In 1987, off Maryland route 228 in Charles county, an old dilapidated house quietly waited for a bulldozer to come by and finish what the years had slowly been trying to do; level it. But fate had another plan for this house, one you wouldn’t have given a second look at had you driven by it, for within it’s collapsing exterior walls stood sills and joists, mortise and tenons, riven clapboard and other tell tale signs of construction that happened sans electricity.

Route 228 is a remarkable little road with deep historic roots. It was part of an 18th century road system that connected the two port towns of Port Tobacco in Charles county and Piscataway in Prince George’s county. Since these two towns were of the utmost importance to all local colonial tobacco planters it didn’t come as a surprise that there were homes in the area. What was a surprise is that within the shell of a run-down home, an 18th century house still stood, and one so…uniquely southern Maryland.

With the help of the Phillip family who owned the property and the home and countless others, particularly J. Richard Rivoire an architectural historian, the house which has become known as the “Laurel Branch” house was carefully disassembled during the summer of 1987 and moved to the National Colonial Farm where it could be reconstructed and become the center point of our interpretive program.

Believed to have been originally built in the last quarter of the 18th century the Laurel Branch house was a simple one story, two-room dwelling of modest dimensions and appearance. Deeper than wide, room behind room and exterior chimneys at one end the house was typical of an architectural style popular in lower southern Maryland from the second half of the 18th century well into the first half of the 19th century. Homes of this style and construction were often owned by trades people or small landowners of modest means. As typical as this house is it is also in many ways atypical.

What makes this home more interesting is the way it was constructed. Much of it is far less “sophisticated” than one might think. It’s sills and joists were laid without any support and riven clapboard of less than ideal dimensions was used in the construction of the roof and attic partitions. There is evidence that the ceiling rafters and joists were made from improperly dried wood and warped shortly after construction. No doubt other homes were built using these “short cuts” and no wonder only one, Laurel Branch, survived.

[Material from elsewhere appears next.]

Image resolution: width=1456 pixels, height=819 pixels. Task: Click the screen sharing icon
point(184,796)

If there is one aspect of the house that is the most interesting and helps us date it more precisely it is the two small, cater-corned fireplaces. Laurel Branch is the only example of this room behind room plan with such fireplaces recorded in Charles county or as far as is known, in all of southern Maryland. This design of corner fireplaces was common in the area between 1740 and 1770 and given all the other data the house is generally agreed to have been built circa 1770.

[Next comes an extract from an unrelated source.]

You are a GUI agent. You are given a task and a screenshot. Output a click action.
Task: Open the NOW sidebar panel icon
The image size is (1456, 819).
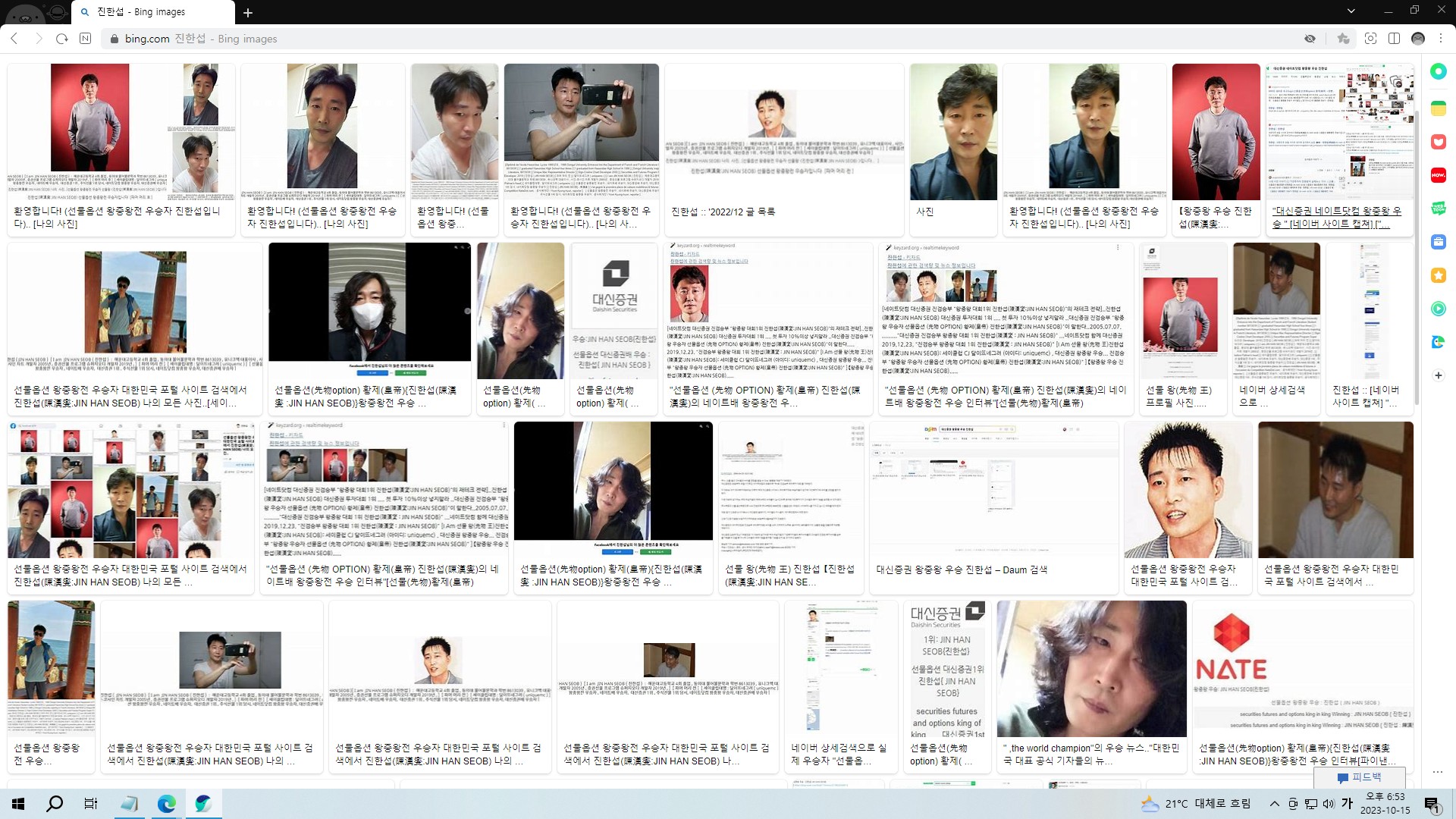[x=1439, y=175]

Though only 50% of the original structure was able to be incorporated in the home that currently resides upon the exhibit area, the Laurel Branch house remains a rare and treasured example of a specific point in time and of a specific way of life so important to understanding southern Maryland’s past. We invite you come and walk through the home that has been faithfully and accurately furnished and see for yourself what living meant 241 years ago.